Microsoft Patched Critical RCE Vulnerability in MSMQ Service

Check Point Research (CPR) recently discovered three vulnerabilities in the “Microsoft Message Queuing” service (MSMQ). The most severe of these vulnerabilities, known as QueueJumper (CVE-2023-21554), could allow unauthorized attackers to remotely execute arbitrary code in the context of the Windows service process mqsvc.exe. This vulnerability was patched by Microsoft in the April Patch Tuesday update.

MSMQ is a message infrastructure and development platform for creating distributed, loosely-coupled messaging applications for the Microsoft Windows operating system. While it is considered a “forgotten” or “legacy” service, MSMQ is still available on all Windows operating systems, including the latest Windows Server 2022 and Windows 11, and is provided as an optional Windows component.

QueueJumper Vulnerability

The QueueJumper vulnerability (CVE-2023-21554) allows an attacker to potentially execute code remotely and without authorization by reaching the TCP port 1801. An attacker could gain control of the process through just one packet to the 1801/tcp port with the exploit, triggering the vulnerability.

Impact  of QueueJumper 

A full Internet scan revealed that more than 360,000 IPs have the 1801/tcp port open to the Internet and are running the MSMQ service- according to CheckPoint. 

The MSMQ service is a “middleware” service that some popular software relies on. When a user installs popular software, the MSMQ service is enabled on Windows, which may be done without the user’s knowledge.

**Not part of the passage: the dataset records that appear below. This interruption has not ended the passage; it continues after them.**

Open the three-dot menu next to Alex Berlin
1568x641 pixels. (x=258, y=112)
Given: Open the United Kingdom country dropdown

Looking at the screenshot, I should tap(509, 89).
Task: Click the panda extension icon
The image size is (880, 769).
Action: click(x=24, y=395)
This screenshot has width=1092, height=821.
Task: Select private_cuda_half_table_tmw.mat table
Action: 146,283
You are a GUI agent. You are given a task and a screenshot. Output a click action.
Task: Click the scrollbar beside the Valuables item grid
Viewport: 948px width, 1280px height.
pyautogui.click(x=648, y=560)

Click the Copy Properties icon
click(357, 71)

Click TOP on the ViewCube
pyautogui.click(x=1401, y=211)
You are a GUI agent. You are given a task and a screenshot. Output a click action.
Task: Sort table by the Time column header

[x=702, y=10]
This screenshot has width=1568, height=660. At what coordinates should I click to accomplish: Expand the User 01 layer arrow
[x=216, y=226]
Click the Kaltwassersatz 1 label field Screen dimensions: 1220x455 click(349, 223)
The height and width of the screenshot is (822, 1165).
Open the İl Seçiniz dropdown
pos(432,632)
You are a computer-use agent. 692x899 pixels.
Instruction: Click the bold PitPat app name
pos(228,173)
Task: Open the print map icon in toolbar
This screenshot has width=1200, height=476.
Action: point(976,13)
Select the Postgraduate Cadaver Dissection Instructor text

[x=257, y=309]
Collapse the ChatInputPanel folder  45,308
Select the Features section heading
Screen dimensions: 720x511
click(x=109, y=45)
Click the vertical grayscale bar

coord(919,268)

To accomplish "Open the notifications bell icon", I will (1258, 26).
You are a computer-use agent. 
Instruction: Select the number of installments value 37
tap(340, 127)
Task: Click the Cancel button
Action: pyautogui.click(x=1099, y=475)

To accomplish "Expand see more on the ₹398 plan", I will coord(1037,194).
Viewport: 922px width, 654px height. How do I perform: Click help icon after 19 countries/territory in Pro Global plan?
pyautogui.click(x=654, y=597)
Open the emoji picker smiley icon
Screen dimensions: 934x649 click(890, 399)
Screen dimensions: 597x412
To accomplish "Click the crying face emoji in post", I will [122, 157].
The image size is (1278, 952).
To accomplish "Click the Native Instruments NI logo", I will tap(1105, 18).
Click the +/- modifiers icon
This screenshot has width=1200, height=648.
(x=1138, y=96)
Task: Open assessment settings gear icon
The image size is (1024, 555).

For example, when installing the official Microsoft Exchange Server, the setup wizard app would enable the MSMQ service in the background if the user selects the “Automatically install Windows Server roles and features that are required to install Exchange” option, which is recommended by Microsoft. If MSMQ is enabled on a server, an attacker could potentially exploit this or any MSMQ vulnerability and take over the server.

Protection & Mitigation

CheckPoint recommends all Windows admins check their servers and clients to see if the MSMQ service is installed. 

Users or Admins can check if there is a service running named ‘Message Queuing’, and if TCP port 1801 is listening on the computer. If it is installed, double-check if you need it. 

Closing unnecessary attack surfaces is always a very good security practice. For this particular vulnerability, users should install Microsoft’s official patch as soon as possible. If a business requires MSMQ but is unable to apply Microsoft’s patch right now, it may block the inbound connections for 1801/tcp from untrusted sources with Firewall rules as a workaround.